Each entry needs to be repeated exactly, with nothing added or removed.

• • • •

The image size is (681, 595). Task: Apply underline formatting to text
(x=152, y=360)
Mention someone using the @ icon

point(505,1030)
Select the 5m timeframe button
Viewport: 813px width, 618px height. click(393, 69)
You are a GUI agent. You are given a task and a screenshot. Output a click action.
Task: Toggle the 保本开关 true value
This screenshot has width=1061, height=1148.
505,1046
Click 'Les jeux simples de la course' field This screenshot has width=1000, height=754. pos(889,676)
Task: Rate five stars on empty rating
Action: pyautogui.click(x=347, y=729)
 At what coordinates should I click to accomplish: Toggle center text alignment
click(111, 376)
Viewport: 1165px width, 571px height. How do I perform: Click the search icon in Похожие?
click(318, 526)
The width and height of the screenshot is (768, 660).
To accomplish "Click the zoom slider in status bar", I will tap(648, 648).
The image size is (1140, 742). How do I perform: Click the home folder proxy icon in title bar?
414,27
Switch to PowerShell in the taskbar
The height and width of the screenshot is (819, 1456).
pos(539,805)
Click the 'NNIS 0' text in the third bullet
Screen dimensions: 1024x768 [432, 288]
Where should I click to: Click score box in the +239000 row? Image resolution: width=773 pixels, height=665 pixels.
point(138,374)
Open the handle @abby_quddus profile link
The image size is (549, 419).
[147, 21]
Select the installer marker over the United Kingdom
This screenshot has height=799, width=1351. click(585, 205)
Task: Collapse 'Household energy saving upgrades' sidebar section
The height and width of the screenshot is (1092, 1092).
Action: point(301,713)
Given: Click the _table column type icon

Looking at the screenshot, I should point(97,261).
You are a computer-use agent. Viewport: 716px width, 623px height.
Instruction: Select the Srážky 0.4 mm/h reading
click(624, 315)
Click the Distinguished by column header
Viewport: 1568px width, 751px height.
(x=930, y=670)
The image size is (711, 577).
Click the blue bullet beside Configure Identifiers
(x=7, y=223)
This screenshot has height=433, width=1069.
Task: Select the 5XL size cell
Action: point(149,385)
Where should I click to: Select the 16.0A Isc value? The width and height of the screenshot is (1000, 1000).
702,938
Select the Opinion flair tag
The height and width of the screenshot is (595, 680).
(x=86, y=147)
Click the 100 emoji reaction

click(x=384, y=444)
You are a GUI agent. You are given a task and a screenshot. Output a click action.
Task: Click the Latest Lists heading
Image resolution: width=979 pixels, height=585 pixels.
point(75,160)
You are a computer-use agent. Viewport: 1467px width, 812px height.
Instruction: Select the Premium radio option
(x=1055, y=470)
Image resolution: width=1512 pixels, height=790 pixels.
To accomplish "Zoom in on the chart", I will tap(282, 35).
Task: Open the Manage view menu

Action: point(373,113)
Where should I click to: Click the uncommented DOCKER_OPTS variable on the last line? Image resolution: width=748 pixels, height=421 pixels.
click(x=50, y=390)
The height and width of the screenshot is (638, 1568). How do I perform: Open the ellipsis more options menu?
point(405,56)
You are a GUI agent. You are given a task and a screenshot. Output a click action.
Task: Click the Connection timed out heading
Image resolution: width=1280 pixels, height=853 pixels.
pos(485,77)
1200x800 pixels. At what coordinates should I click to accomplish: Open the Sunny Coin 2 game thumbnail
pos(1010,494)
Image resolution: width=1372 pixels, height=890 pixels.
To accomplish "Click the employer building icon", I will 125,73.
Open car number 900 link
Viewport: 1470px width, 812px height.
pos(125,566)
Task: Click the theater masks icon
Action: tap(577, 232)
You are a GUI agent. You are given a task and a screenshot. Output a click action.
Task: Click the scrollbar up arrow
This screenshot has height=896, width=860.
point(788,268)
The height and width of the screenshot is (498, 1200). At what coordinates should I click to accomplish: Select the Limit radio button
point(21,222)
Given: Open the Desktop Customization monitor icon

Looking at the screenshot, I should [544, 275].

• • • •

» Task response
The image size is (681, 595). Task: Apply underline formatting to text
(x=152, y=360)
Mention someone using the @ icon

point(505,1030)
Select the 5m timeframe button
Viewport: 813px width, 618px height. click(393, 69)
You are a GUI agent. You are given a task and a screenshot. Output a click action.
Task: Toggle the 保本开关 true value
This screenshot has width=1061, height=1148.
505,1046
Click 'Les jeux simples de la course' field This screenshot has width=1000, height=754. pos(889,676)
Task: Rate five stars on empty rating
Action: pyautogui.click(x=347, y=729)
 At what coordinates should I click to accomplish: Toggle center text alignment
click(111, 376)
Viewport: 1165px width, 571px height. How do I perform: Click the search icon in Похожие?
click(318, 526)
The width and height of the screenshot is (768, 660).
To accomplish "Click the zoom slider in status bar", I will tap(648, 648).
The image size is (1140, 742). How do I perform: Click the home folder proxy icon in title bar?
414,27
Switch to PowerShell in the taskbar
The height and width of the screenshot is (819, 1456).
pos(539,805)
Click the 'NNIS 0' text in the third bullet
Screen dimensions: 1024x768 [432, 288]
Where should I click to: Click score box in the +239000 row? Image resolution: width=773 pixels, height=665 pixels.
point(138,374)
Open the handle @abby_quddus profile link
The image size is (549, 419).
[147, 21]
Select the installer marker over the United Kingdom
This screenshot has height=799, width=1351. click(585, 205)
Task: Collapse 'Household energy saving upgrades' sidebar section
The height and width of the screenshot is (1092, 1092).
Action: point(301,713)
Given: Click the _table column type icon

Looking at the screenshot, I should point(97,261).
You are a computer-use agent. Viewport: 716px width, 623px height.
Instruction: Select the Srážky 0.4 mm/h reading
click(624, 315)
Click the Distinguished by column header
Viewport: 1568px width, 751px height.
(x=930, y=670)
The image size is (711, 577).
Click the blue bullet beside Configure Identifiers
(x=7, y=223)
This screenshot has height=433, width=1069.
Task: Select the 5XL size cell
Action: point(149,385)
Where should I click to: Select the 16.0A Isc value? The width and height of the screenshot is (1000, 1000).
702,938
Select the Opinion flair tag
The height and width of the screenshot is (595, 680).
(x=86, y=147)
Click the 100 emoji reaction

click(x=384, y=444)
You are a GUI agent. You are given a task and a screenshot. Output a click action.
Task: Click the Latest Lists heading
Image resolution: width=979 pixels, height=585 pixels.
point(75,160)
You are a computer-use agent. Viewport: 1467px width, 812px height.
Instruction: Select the Premium radio option
(x=1055, y=470)
Image resolution: width=1512 pixels, height=790 pixels.
To accomplish "Zoom in on the chart", I will tap(282, 35).
Task: Open the Manage view menu

Action: point(373,113)
Where should I click to: Click the uncommented DOCKER_OPTS variable on the last line? Image resolution: width=748 pixels, height=421 pixels.
click(x=50, y=390)
The height and width of the screenshot is (638, 1568). How do I perform: Open the ellipsis more options menu?
point(405,56)
You are a GUI agent. You are given a task and a screenshot. Output a click action.
Task: Click the Connection timed out heading
Image resolution: width=1280 pixels, height=853 pixels.
pos(485,77)
1200x800 pixels. At what coordinates should I click to accomplish: Open the Sunny Coin 2 game thumbnail
pos(1010,494)
Image resolution: width=1372 pixels, height=890 pixels.
To accomplish "Click the employer building icon", I will 125,73.
Open car number 900 link
Viewport: 1470px width, 812px height.
pos(125,566)
Task: Click the theater masks icon
Action: tap(577, 232)
You are a GUI agent. You are given a task and a screenshot. Output a click action.
Task: Click the scrollbar up arrow
This screenshot has height=896, width=860.
point(788,268)
The height and width of the screenshot is (498, 1200). At what coordinates should I click to accomplish: Select the Limit radio button
point(21,222)
Given: Open the Desktop Customization monitor icon

Looking at the screenshot, I should [544, 275].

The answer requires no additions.